Two Releases, One Big Step: Hermes, Work Directory Mode, and Resumable Follow-ups
The last two releases both changed how agents actually work with your files and your conversations, so it's worth covering them together. v2.2 shipped a new kind of provider and a new way for agents to touch your code. v2.3 fixed the most annoying thing about follow-up tasks and added the ability to stop a task without waiting it out. Here's everything, in one place.
Hermes: an agent that remembers
Every provider before Hermes was stateless in the same way: each task started from zero, with no memory of what happened last time. Hermes breaks that pattern. It's a stateful AI agent with persistent memory, backed by SQLite, that maintains a continuous conversation thread across dispatches, restarts, and sessions.
That has a concrete effect on how you use it: when you send a follow-up task to a Hermes agent, it already knows what happened in the previous one.
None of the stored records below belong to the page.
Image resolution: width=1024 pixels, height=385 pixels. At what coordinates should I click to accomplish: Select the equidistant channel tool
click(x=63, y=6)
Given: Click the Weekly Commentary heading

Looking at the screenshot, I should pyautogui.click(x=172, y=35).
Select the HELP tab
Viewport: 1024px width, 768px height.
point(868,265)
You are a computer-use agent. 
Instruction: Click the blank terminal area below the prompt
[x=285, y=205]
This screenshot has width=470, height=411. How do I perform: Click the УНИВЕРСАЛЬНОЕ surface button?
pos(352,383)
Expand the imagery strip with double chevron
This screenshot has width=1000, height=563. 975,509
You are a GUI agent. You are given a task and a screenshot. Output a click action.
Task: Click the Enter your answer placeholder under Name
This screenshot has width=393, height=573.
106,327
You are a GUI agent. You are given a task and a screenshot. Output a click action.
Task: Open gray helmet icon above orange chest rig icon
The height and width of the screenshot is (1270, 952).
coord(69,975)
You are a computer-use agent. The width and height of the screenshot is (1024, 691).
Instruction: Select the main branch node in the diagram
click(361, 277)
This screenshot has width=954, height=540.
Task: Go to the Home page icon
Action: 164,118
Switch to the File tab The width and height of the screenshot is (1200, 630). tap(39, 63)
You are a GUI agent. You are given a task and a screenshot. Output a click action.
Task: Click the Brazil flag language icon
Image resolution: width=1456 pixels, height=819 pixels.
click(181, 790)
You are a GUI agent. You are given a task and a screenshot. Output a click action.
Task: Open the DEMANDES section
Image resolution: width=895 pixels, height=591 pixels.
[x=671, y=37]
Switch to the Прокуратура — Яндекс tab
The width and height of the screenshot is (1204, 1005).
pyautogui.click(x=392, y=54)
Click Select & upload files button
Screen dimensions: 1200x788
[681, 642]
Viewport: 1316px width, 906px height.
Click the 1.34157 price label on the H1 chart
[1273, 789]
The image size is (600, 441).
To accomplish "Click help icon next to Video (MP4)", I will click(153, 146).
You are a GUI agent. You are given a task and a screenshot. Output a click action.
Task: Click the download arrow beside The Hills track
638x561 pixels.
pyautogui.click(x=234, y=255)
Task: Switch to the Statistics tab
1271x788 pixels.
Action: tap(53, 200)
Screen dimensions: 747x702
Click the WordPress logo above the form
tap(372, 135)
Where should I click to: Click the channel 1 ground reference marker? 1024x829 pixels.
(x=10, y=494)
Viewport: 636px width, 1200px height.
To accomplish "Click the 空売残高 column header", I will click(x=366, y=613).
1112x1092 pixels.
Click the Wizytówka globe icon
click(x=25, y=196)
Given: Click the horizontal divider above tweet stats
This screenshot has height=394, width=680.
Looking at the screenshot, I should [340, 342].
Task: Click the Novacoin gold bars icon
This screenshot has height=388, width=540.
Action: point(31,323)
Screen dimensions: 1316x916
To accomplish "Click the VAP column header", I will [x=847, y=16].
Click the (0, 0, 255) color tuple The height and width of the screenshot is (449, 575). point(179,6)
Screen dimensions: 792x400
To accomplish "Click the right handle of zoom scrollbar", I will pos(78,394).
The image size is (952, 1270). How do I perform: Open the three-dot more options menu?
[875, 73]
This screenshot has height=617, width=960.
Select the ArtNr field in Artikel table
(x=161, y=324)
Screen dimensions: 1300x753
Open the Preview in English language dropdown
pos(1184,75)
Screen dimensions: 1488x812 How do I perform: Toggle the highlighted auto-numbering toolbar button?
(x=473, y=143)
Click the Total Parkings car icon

No re-explaining context, no re-pasting the original instructions. Hermes also auto-generates skills over time — patterns and capabilities it accumulates as it works, rather than relearning them on every run.
Each agent maps to its own isolated Hermes profile directory (~/.hermes/profiles/{agentId}/), with its own model config, identity file, and credential symlinks. Agents running different models or filling different roles never share state with each other.
Work Directory mode: edit the repo directly
Before v2.2, every task ran in an isolated output folder — the agent generated files, but never touched anything outside that sandbox. Work Directory mode changes that: point a task or Routine at an entire folder — a full repository, a project directory, any subtree on your Bridge machine — and the agent operates directly inside it. It reads existing code and edits files in place instead of writing into an isolated copy.
You can narrow the scope to specific files or subfolders with the built-in path picker, or leave it open and let the agent decide where to act across the whole directory. This is what makes in-place refactors, bug fixes, and multi-file feature work possible — the agent is editing the code you actually care about, not a disconnected copy of it.
A new binary, and a setup wizard
v2.2 also renamed the Bridge binary from ctrlnode-bridge to ctrlnode, and introduced ctrlnode --setup — an interactive wizard that asks for your workspace root and pairing token, then writes both to .ctrlnode/.env and persists your workspace path as a user environment variable. No manual file editing required. Available for Windows x64, Linux x64, and macOS Apple Silicon.
Follow-ups that remember the conversation
This is the headline of v2.3. Previously, a follow-up on a completed task started from a blank slate — the agent had to be re-told everything about the original run, every time. Now, for providers with native session support (Claude Agent SDK), a follow-up resumes the original session: full conversation history carried forward, no re-prompting.
The session ID is saved to disk when a task completes, so it survives Bridge restarts. A fresh dispatch — like hitting RERUN — always clears the cached session, so it never accidentally resumes a stale one by mistake.
For providers without native session history — Codex, Hermes CLI/ACP, Gemini, Copilot — follow-ups get a different fix: the prior run's agent log is automatically prepended as context, so even a stateless provider knows what was already done before responding to the follow-up.
Cancel a task without waiting it out
Tasks can now be cancelled mid-run, directly from the CTRL NODE UI. Bridge signals the active provider to stop immediately — a clean termination signal for CLI-based providers (escalating if the process doesn't exit within a few seconds), or an abort call for SDK-based ones. It works the same way across every supported provider, so cancelling a Claude task and cancelling a Copilot task behave identically from your side.
Agents that ask instead of failing silently
When an agent hits a permission prompt it can't auto-approve, it used to just stall or fail without explanation. Now it notifies the UI that it's waiting for input, and you can respond directly from the task view. Claude Code supports this natively today; ACP-based providers (Copilot, Gemini, Hermes ACP) currently log the prompt for visibility, with full interactive response support planned for a future release.
Two new models
Rounding out v2.3: Claude Fable and Sonnet 5 are now selectable when configuring any Claude-type agent, alongside the rest of the existing model lineup — pick them from the same model combobox you'd use for any other model.
Try it
All of this ships in the current Bridge release — update the binary and restart, no configuration changes required for existing setups. If you're setting up for the first time, ctrlnode --setup gets you there in one step. Full details for each release are in the changelog.